Rejuvenation of Burgers Park to cost millions
Fencing, kids' areas and university collaborations were some of the ideas stakeholders had in mind for the park.
Stakeholders in Central Pretoria recently gathered after a large clean-up to discuss plans to rejuvenate Burgers Park, a process said to cost millions.
The clean-up held at the park on March 31, led by Ms Africa 2024, McCayla Warriker, involved partners such as the Tshwane Leadership Foundation, Manhattan Hotel, Park Lodge, Burger’s Park Student Hotel, the Tshwane Metro and Centre for Faith and Community.
On April 7, the stakeholders got together in Menlyn to plan ways forward for the national heritage site and to ensure it remains maintained.
Conrad Kgwadi, the chairperson for the area’s community upliftment precinct (CUP), said the restoration is going to come to fruition whether stakeholders remain or leave.
“We’re at a point where we’re saying we can join hands and if you don’t want to, that’s fine, we are moving ahead anyway,” Kgwadi said.
Kgwadi said the plan to erect a Clearview fence around the park is estimated to cost R2.9 million, alongside repairs to the park’s toilets estimated to cost R119 000.
He believed if more stakeholders came on board, the current ones would continue to build stronger bonds, and the task could be completed easier and faster.
“When the fencing is done, we can start looking at security and then we as a community must come together and agree when the park will be closed at certain times for the work. If we join hands, it will be much easier because we all love it, I can see that. We’re attached to that park, it’s ours,” Kgwadi said.
Kgwadi invited stakeholders to offer alternatives.

Billy Sepuru said the work the parties plan to execute must be long-lasting, even without the CUP in place.
“This remains a council facility but even if we find ourselves with a CUP, we should still be in a position to maintain it, so we are going to be very involved in the process,” Sepuru said.
Sepuru said they are the only region with over 40 CUPs and that these assist in addressing specific issues that residents in the CBD may have. Each CUP must align with the area’s activities and the different directors involved must be able to maintain it.
Tshwane Mayor Dr Nasiphi Moya expressed her excitement about the prospect of inner-city youth having a safe environment outdoors to enjoy as she compared a childhood spent in a CBD apartment block to cage-like.
“I like the idea of an area for children specifically because growing up in the flats can feel like a cage. We who come from villages have big fields to run and play in but in the city, it’s limited so that would be wonderful for children, but it needs to be safe,” she said.
“We can’t tell people to come to the park only to be robbed or for their kids to be kidnapped, so TMPD’s presence is non-negotiable.

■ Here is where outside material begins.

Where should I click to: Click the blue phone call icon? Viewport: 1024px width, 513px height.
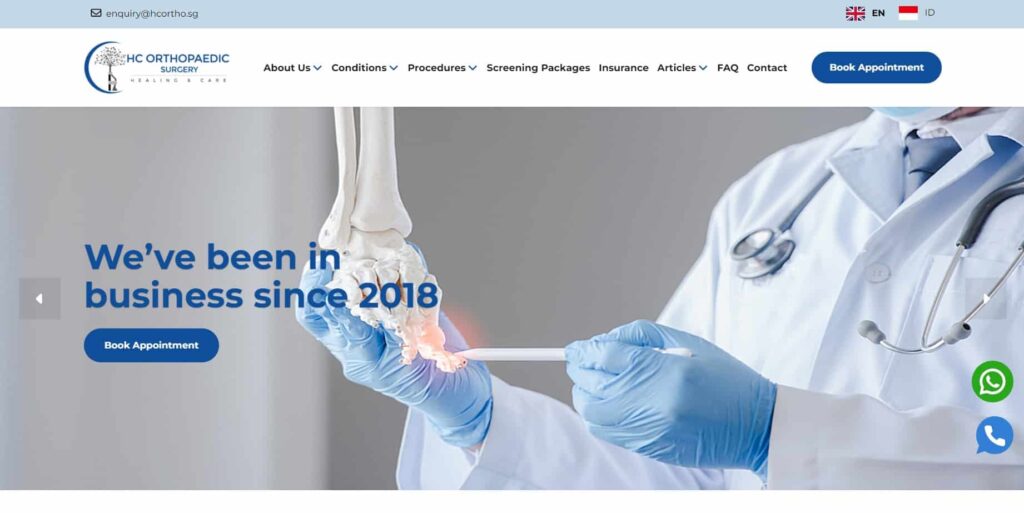994,435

I need to see the TMPD visibility, as in other public spaces,” Moya said.
The mayor also addressed some of the gripes and concerns that stakeholders had at the meeting, like the Manhattan Hotel, which claimed taxis illegally parked outside their building are hurting business.
MMC for Community Safety, Hannes Coetzee expressed his optimism for the project, saying that it is an example of the good that a community can do when they come together.
He hoped that initiatives such as these would bring about change in the status quo.
“We need to change our complete culture, instead of sitting and asking what can the government do for us, we must be proactive in helping our communities and that’s what I see here. It is residents such as these that make this the City of Excellence,” Coetzee said.
MMC for Human Settlements, Aaron Maluleka envisioned a bustling social business district that is enclosed in the future, saying that the revamp is just the start.
“In future, we must look into closing the precinct and further developing the area just like Melrose in Johannesburg, we can have that here. We would have to do it with the community and adhere to environmental regulations. Rooftops can be converted into food gardens, we can use solar lights, harvest rainwater to irrigate and so forth, so it’s a project that excites us all,” Maluleka said.
Ms Africa McCayla Warriker said the greenhouse can be converted into an educational programme in collaboration with students from TUT and Tuks to cultivate vegetables.
“Obviously, there’s a lot that needs to happen in the park first but we found coffee trees that successfully grow in the greenhouse which, if you know about coffee, it grows in the coffee belt. So finding it here is already a miracle and it’s a very niche thing. So if the park is cultivated in the correct way we already know now that there is a climate for coffee, so if that greenhouse is now turned into cultivation space for coffee and the kiosk is regenerated, you then have a world-class experience. From farm to table in the inner city of Pretoria,” Warriker said.
The stakeholders plan to have Burgers Park’s restoration bearing fruit when the Capital City hosts the U20 in two months to showcase what clean and public spaces can do for an inner-city community.